Question: Find the value of A + B, if \( \int{\dfrac{4{{e}^{x}}+6{{e}^{-x}}}{9{{e}^{x}}-4{{e}^{-x}}}dx=Ax+B\ln...

Question

Find the value of A + B, if $\int{\dfrac{4{{e}^{x}}+6{{e}^{-x}}}{9{{e}^{x}}-4{{e}^{-x}}}dx=Ax+B\ln \left( 9{{e}^{2x}}-4 \right)+C}$
(a) $-\dfrac{9}{25}$
(b) $-\dfrac{19}{36}$
(c) $\dfrac{19}{36}$
(d) $\dfrac{9}{35}$

Answer 1

Solution

Hint : To solve this question, we will first simplify the given expression as much as possible. Then we will write the numerator as the sum of some factor into denominator and some factor into derivative of denominator. Then we will find the values of those factors and split the numerator and then integrate them. In this way, we can avoid complex integrations. Thus, we will find the integral in the form $Ax+B\ln \left( 9{{e}^{2x}}-4 \right)+C$ and find the value of A and B. After adding A and B, we get the solution to the question.

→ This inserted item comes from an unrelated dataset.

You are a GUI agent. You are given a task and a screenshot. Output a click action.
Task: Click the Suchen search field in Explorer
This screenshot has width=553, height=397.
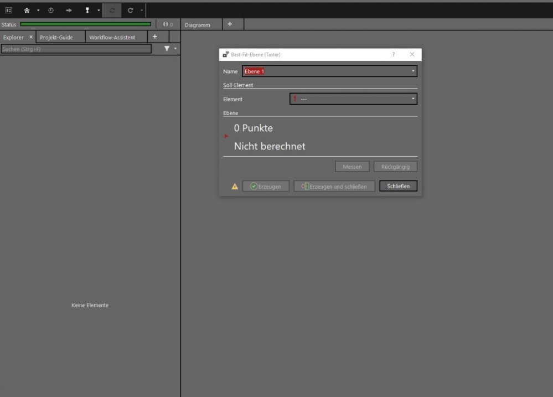76,49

Complete step-by-step answer :
To begin with, we will multiply and divide the given expression by ${{e}^{x}}$ .
$\Rightarrow \dfrac{4{{e}^{x}}+6{{e}^{-x}}}{9{{e}^{x}}-4{{e}^{-x}}}\times \dfrac{{{e}^{x}}}{{{e}^{x}}}=\dfrac{4{{e}^{2x}}+6}{9{{e}^{2x}}-4}$
Now, we need to split the numerator in such a way that one term is multiple of denominator and the other is the multiple of derivative of the denominator.
The denominator with us is $9{{e}^{2x}}-4$ .
$\Rightarrow \dfrac{d\left( 9{{e}^{2x}}-4 \right)}{dx}=18{{e}^{2x}}$
Thus, $4{{e}^{2x}}+6=M\left( 9{{e}^{2x}}-4 \right)+N\left( 18{{e}^{2x}} \right)$
Now, we need to find value of M and N.
From the LHS and RHS, we can say that;
9M + 18N = 4
─4M = 6
$\Rightarrow$ M = $-\dfrac{3}{2}$
We will substitute M = $-\dfrac{3}{2}$ in 9M + 18N = 4
$\begin{aligned} & \Rightarrow 9\times -\dfrac{3}{2}+18\text{N}=4 \\\ & \Rightarrow \text{N}=\dfrac{35}{36} \\\ \end{aligned}$
Thus, $4{{e}^{2x}}+6=-\dfrac{3}{2}\left( 9{{e}^{2x}}-4 \right)+\dfrac{35}{36}\left( 18{{e}^{2x}} \right)$
Thus, the expression modifies as $\dfrac{4{{e}^{x}}+6{{e}^{-x}}}{9{{e}^{x}}-4{{e}^{-x}}}=\dfrac{-\dfrac{3}{2}\left( 9{{e}^{2x}}-4 \right)+\dfrac{35}{36}\left( 18{{e}^{2x}} \right)}{9{{e}^{2x}}-4}$
Thus, we can split the whole expression.
$\Rightarrow \dfrac{-\dfrac{3}{2}\left( 9{{e}^{2x}}-4 \right)+\dfrac{35}{36}\left( 18{{e}^{2x}} \right)}{9{{e}^{2x}}-4}=-\dfrac{3}{2}\left( 1 \right)+\dfrac{35}{36}\times \dfrac{18{{e}^{2x}}}{\left( 9{{e}^{2x}}-4 \right)}$
Now, we shall integrate $-\dfrac{3}{2}\left( 1 \right)+\dfrac{35}{36}\times \dfrac{18{{e}^{2x}}}{\left( 9{{e}^{2x}}-4 \right)}$ .
We shall remember that $\int{\dfrac{f'\left( x \right)}{f\left( x \right)}=\ln \left( f\left( x \right) \right)}$
$\Rightarrow \int{-\dfrac{3}{2}\left( 1 \right)+\dfrac{35}{36}\times \dfrac{18{{e}^{2x}}}{\left( 9{{e}^{2x}}-4 \right)}=-\dfrac{3}{2}x+\dfrac{35}{36}\ln \left( 9{{e}^{2x}}-4 \right)+C}$
Thus, A = $-\dfrac{3}{2}$ and B = $\dfrac{35}{36}$ .
So, A + B = $-\dfrac{3}{2}+\dfrac{35}{36}$
$\Rightarrow$ A + B = $-\dfrac{19}{36}$
So, the correct answer is “Option B”.

Note : If splitting of the numerator would not have been done, we would have to integrate it by parts. The formula for integration by parts is as follows: $\int{uv=u\int{v-\int{\int{v-\dfrac{du}{dx}}}}}$ .